La circulation sur la I-90 qui mène droit vers Sioux Falls est fluide.Dean a prévu une pause déjeuner dans les environs de Spokane, dans l'état de Washington. Ils poursuivront ensuite jusqu'à Bozeman, Montana, où ils passeront la nuit.

Il espère arriver à Sioux Falls le vendredi dans la matinée.

Castiel ne prêtant qu'une oreille distraite à ce qu'il lui dit, Dean a fini par laisser tomber.

En désespoir de cause, il a allumé la radio, tombant sur une chaîne locale qui passe de la country. Bien que ce ne soit pas trop sa tasse de thé, ces balades en fond sonore semblent plus appropriées à l'ambiance de ce voyage que les riffs de guitare rock que Dean apprécie en temps normal.

Castiel somnole et Dean profite de la ligne droite et du peu de voitures sur la route pour détourner le regard vers lui.

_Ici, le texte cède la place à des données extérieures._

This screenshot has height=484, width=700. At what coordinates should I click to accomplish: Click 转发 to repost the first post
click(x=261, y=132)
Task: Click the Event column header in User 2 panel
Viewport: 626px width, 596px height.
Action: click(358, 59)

Malgré les joues rongées par une barbe fournie et les cheveux qui masquent ses oreilles et lui tombent sur le front, Dean n'a pas de mal à retrouver les traits de ce visage qu'il n'a jamais réussi à oublier. Il resserre ses doigts sur le volant et laisse ses yeux glisser sur les bras croisés, retenant les pans ouverts de cette veste que Castiel a refusé de quitter.

Il poursuit sa lente descente et hésite un court moment avant de continuer sur ses cuisses et les pans de son baggy qui pendent dans le vide.

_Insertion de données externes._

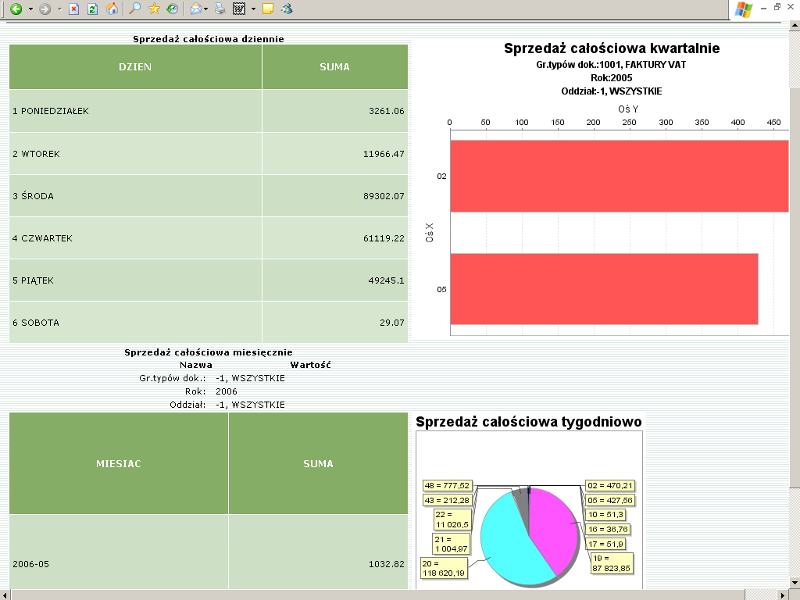Expand the Edit button dropdown arrow
The height and width of the screenshot is (600, 800).
click(x=254, y=8)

Il pourrait presque les imaginer encore là et s'en mord la lèvre d'en avoir envie. Quand il relève la tête, il tombe nez à nez avec les deux orbes bleus. Ce qu'il y voit est indéfinissable.

"Désolé ", bafouille-t-il en reportant son attention sur la route.

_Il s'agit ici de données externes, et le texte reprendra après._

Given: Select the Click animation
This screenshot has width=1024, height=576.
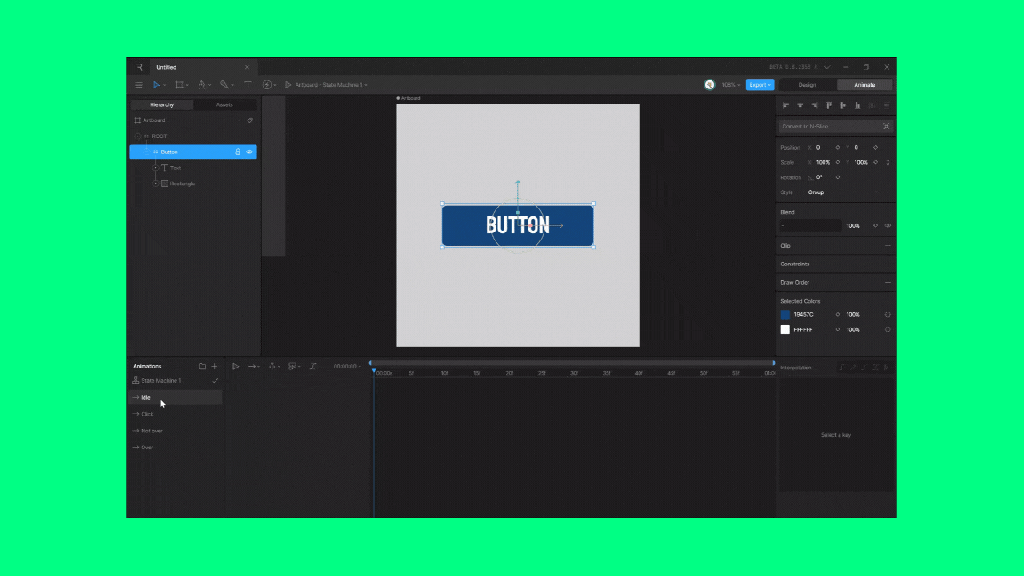Looking at the screenshot, I should point(147,414).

"Parfois, je les crois encore là... Je me lève et je tombe ",en posant ses mains sur ses genoux. " Mais le pire, c'est la douleur... ", en calant sa nuque sur le repose-tête.

"La douleur ? ", espérant prolonger ce premier échange en près de cinq heures.

"Je la ressens comme si c'était hier ", en se massant mécaniquement les cuisses. " Elle ne me quitte jamais. "

Dean aimerait dire qu'il est désolé, qu'il comprend, mais il ne le peut pas, alors il garde le silence et se contente de lui offrir un demi-sourire qu'il espère compatissant et non de pitié. La marge est si étroite entre les deux.

Castiel croise les bras et les serre contre sa poitrine.

"Tu as froid ? Tu veux que j'allume le chauffage ?", s'inquiète-t-il.

"J'ai toujours froid ", en laissant retomber son front contre la vitre. " Il fait si froid la nuit là-bas et tellement chaud le jour ", perdu dans ses pensées.

Et Dean se tait, encore, parce qu'il n'y a rien à dire.


Moins d'une demi-heure plus tard, les yeux épuisés par la route, Dean gare l'Impala dans une station routière à l'entrée de Spokeman.

Castiel se redresse sur son siège, sortant de sa torpeur, la peur au ventre.

"Il y a du soleil et 18 degrés ", en lui indiquant son tableau de bord. " On peut manger dehors ", en pointant un point pique-nique à la droite du parking, où seul un couple est attablé.

Il sent Castiel se relaxer, ouvre la portière et fait le tour de la voiture pour en sortir le fauteuil.

Rufus lui a montré comment le plier et le déplier, si bien qu'il lui faut moins d'une minute pour le placer à deux pas de la portière-passager.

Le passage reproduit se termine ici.